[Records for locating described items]
- - -

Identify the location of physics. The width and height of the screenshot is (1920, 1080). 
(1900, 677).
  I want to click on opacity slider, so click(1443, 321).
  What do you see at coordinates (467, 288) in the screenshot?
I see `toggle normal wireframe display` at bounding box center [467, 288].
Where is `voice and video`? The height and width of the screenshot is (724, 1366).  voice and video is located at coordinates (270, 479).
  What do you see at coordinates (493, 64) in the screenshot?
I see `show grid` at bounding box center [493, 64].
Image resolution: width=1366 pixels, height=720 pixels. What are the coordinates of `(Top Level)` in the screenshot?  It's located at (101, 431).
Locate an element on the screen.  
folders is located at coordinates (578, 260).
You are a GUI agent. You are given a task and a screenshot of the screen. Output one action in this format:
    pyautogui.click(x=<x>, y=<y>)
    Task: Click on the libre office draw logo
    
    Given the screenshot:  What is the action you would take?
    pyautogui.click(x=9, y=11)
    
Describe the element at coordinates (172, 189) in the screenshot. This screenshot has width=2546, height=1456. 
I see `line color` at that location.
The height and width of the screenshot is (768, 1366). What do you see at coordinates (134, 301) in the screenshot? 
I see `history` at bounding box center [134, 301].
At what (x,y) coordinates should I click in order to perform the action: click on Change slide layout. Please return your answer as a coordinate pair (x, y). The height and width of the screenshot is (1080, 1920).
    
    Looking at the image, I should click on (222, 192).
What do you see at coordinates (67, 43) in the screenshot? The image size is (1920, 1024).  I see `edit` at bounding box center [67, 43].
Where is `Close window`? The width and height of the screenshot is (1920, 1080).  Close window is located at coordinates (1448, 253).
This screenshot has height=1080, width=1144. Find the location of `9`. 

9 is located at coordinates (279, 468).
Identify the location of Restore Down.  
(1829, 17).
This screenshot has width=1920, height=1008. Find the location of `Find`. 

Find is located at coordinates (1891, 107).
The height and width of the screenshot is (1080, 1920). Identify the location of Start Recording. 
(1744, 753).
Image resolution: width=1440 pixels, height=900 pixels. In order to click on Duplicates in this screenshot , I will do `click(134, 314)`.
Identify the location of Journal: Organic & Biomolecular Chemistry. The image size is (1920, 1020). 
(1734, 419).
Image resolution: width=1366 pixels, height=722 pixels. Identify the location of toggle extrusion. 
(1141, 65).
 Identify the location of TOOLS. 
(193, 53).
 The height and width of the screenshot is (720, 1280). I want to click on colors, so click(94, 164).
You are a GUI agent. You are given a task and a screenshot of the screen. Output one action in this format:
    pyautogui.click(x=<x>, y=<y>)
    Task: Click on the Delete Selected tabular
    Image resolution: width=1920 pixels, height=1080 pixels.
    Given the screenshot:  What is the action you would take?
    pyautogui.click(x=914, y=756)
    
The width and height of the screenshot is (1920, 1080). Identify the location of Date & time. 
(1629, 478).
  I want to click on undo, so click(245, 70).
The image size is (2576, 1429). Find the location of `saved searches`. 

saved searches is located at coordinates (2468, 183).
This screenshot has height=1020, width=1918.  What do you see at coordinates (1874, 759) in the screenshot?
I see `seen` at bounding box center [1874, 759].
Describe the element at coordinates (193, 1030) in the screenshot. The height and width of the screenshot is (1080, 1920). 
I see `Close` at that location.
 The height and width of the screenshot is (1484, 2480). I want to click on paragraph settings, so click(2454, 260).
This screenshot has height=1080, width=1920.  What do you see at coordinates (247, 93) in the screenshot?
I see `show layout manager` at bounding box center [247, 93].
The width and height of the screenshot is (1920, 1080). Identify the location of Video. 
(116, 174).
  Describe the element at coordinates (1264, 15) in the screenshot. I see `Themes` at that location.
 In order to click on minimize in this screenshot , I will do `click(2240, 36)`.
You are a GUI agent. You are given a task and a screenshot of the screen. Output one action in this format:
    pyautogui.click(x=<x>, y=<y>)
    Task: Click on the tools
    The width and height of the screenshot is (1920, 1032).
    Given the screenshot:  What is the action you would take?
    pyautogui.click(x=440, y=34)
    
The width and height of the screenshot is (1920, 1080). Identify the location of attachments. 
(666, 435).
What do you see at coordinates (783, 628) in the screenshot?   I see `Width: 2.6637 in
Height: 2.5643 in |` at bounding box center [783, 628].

- - -

* Instruction: Recast the rows above as a JSON list of strings, with one string per line and blank lines omitted.

* Written solution:
[
  "Identify the location of physics. The width and height of the screenshot is (1920, 1080). ",
  "(1900, 677).",
  "  I want to click on opacity slider, so click(1443, 321).",
  "  What do you see at coordinates (467, 288) in the screenshot?",
  "I see `toggle normal wireframe display` at bounding box center [467, 288].",
  "Where is `voice and video`? The height and width of the screenshot is (724, 1366).  voice and video is located at coordinates (270, 479).",
  "  What do you see at coordinates (493, 64) in the screenshot?",
  "I see `show grid` at bounding box center [493, 64].",
  "Image resolution: width=1366 pixels, height=720 pixels. What are the coordinates of `(Top Level)` in the screenshot?  It's located at (101, 431).",
  "Locate an element on the screen.  ",
  "folders is located at coordinates (578, 260).",
  "You are a GUI agent. You are given a task and a screenshot of the screen. Output one action in this format:",
  "    pyautogui.click(x=<x>, y=<y>)",
  "    Task: Click on the libre office draw logo",
  "    Given the screenshot:  What is the action you would take?",
  "    pyautogui.click(x=9, y=11)",
  "Describe the element at coordinates (172, 189) in the screenshot. This screenshot has width=2546, height=1456. ",
  "I see `line color` at that location.",
  "The height and width of the screenshot is (768, 1366). What do you see at coordinates (134, 301) in the screenshot? ",
  "I see `history` at bounding box center [134, 301].",
  "At what (x,y) coordinates should I click in order to perform the action: click on Change slide layout. Please return your answer as a coordinate pair (x, y). The height and width of the screenshot is (1080, 1920).",
  "    Looking at the image, I should click on (222, 192).",
  "What do you see at coordinates (67, 43) in the screenshot? The image size is (1920, 1024).  I see `edit` at bounding box center [67, 43].",
  "Where is `Close window`? The width and height of the screenshot is (1920, 1080).  Close window is located at coordinates (1448, 253).",
  "This screenshot has height=1080, width=1144. Find the location of `9`. ",
  "9 is located at coordinates (279, 468).",
  "Identify the location of Restore Down.  ",
  "(1829, 17).",
  "This screenshot has width=1920, height=1008. Find the location of `Find`. ",
  "Find is located at coordinates (1891, 107).",
  "The height and width of the screenshot is (1080, 1920). Identify the location of Start Recording. ",
  "(1744, 753).",
  "Image resolution: width=1440 pixels, height=900 pixels. In order to click on Duplicates in this screenshot , I will do `click(134, 314)`.",
  "Identify the location of Journal: Organic & Biomolecular Chemistry. The image size is (1920, 1020). ",
  "(1734, 419).",
  "Image resolution: width=1366 pixels, height=722 pixels. Identify the location of toggle extrusion. ",
  "(1141, 65).",
  " Identify the location of TOOLS. ",
  "(193, 53).",
  " The height and width of the screenshot is (720, 1280). I want to click on colors, so click(94, 164).",
  "You are a GUI agent. You are given a task and a screenshot of the screen. Output one action in this format:",
  "    pyautogui.click(x=<x>, y=<y>)",
  "    Task: Click on the Delete Selected tabular",
  "    Image resolution: width=1920 pixels, height=1080 pixels.",
  "    Given the screenshot:  What is the action you would take?",
  "    pyautogui.click(x=914, y=756)",
  "The width and height of the screenshot is (1920, 1080). Identify the location of Date & time. ",
  "(1629, 478).",
  "  I want to click on undo, so click(245, 70).",
  "The image size is (2576, 1429). Find the location of `saved searches`. ",
  "saved searches is located at coordinates (2468, 183).",
  "This screenshot has height=1020, width=1918.  What do you see at coordinates (1874, 759) in the screenshot?",
  "I see `seen` at bounding box center [1874, 759].",
  "Describe the element at coordinates (193, 1030) in the screenshot. The height and width of the screenshot is (1080, 1920). ",
  "I see `Close` at that location.",
  " The height and width of the screenshot is (1484, 2480). I want to click on paragraph settings, so click(2454, 260).",
  "This screenshot has height=1080, width=1920.  What do you see at coordinates (247, 93) in the screenshot?",
  "I see `show layout manager` at bounding box center [247, 93].",
  "The width and height of the screenshot is (1920, 1080). Identify the location of Video. ",
  "(116, 174).",
  "  Describe the element at coordinates (1264, 15) in the screenshot. I see `Themes` at that location.",
  " In order to click on minimize in this screenshot , I will do `click(2240, 36)`.",
  "You are a GUI agent. You are given a task and a screenshot of the screen. Output one action in this format:",
  "    pyautogui.click(x=<x>, y=<y>)",
  "    Task: Click on the tools",
  "    The width and height of the screenshot is (1920, 1032).",
  "    Given the screenshot:  What is the action you would take?",
  "    pyautogui.click(x=440, y=34)",
  "The width and height of the screenshot is (1920, 1080). Identify the location of attachments. ",
  "(666, 435).",
  "What do you see at coordinates (783, 628) in the screenshot?   I see `Width: 2.6637 in",
  "Height: 2.5643 in |` at bounding box center [783, 628]."
]